Forever Nuts Loaf + A Challenge
The other day I was in a Davids Tea in downtown Kingston. They had a great deal where if you bought two tins of tea you would get the third one free. I’m a big tea fan so this deal was pretty great for me. I spent about thirty minutes sniffing all the different tea testers and reading the ingredients labels to decide which three teas I wanted the most. Enter Forever Nuts. If you have ever tried this tea before you’ll know what I mean when I say that it is quite possibly the warmest and most delicious smelling tea I’ve ever come across. Since returning home from my weekend in Kingston I have been determined to take the delicious smell of Forever Nuts and convert it into a loaf of some form with that same delightful flavour. The main ingredients of the tea are almonds, apples, cinnamon and beets. Currently my first loaf is baking away in the oven, fingers crossed that it turns out!
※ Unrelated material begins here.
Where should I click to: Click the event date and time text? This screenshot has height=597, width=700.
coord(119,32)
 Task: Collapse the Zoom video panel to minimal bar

And now for the “challenge” that I mentioned in the title of this post. This year I have taken on the task of cooking through a cookbook over the course of this year. After much contemplation and a lot of input from my friends and family I have decided to cook through Laura Wright’s The First Mess Cookbook. What I find most appealing about this book is that the recipes are very approachable but also very tasty. I also like that Laura, the author, is a Canadian like me. So far I have cooked a few recipes out of the book, including deluxe chocolate cupcakes and vegan caramel. Tonight I’m going to a dinner party at my aunt’s house and have been left in charge of preparing “vegan-friendly” food, so I will be diving deeper into Laura’s book this evening.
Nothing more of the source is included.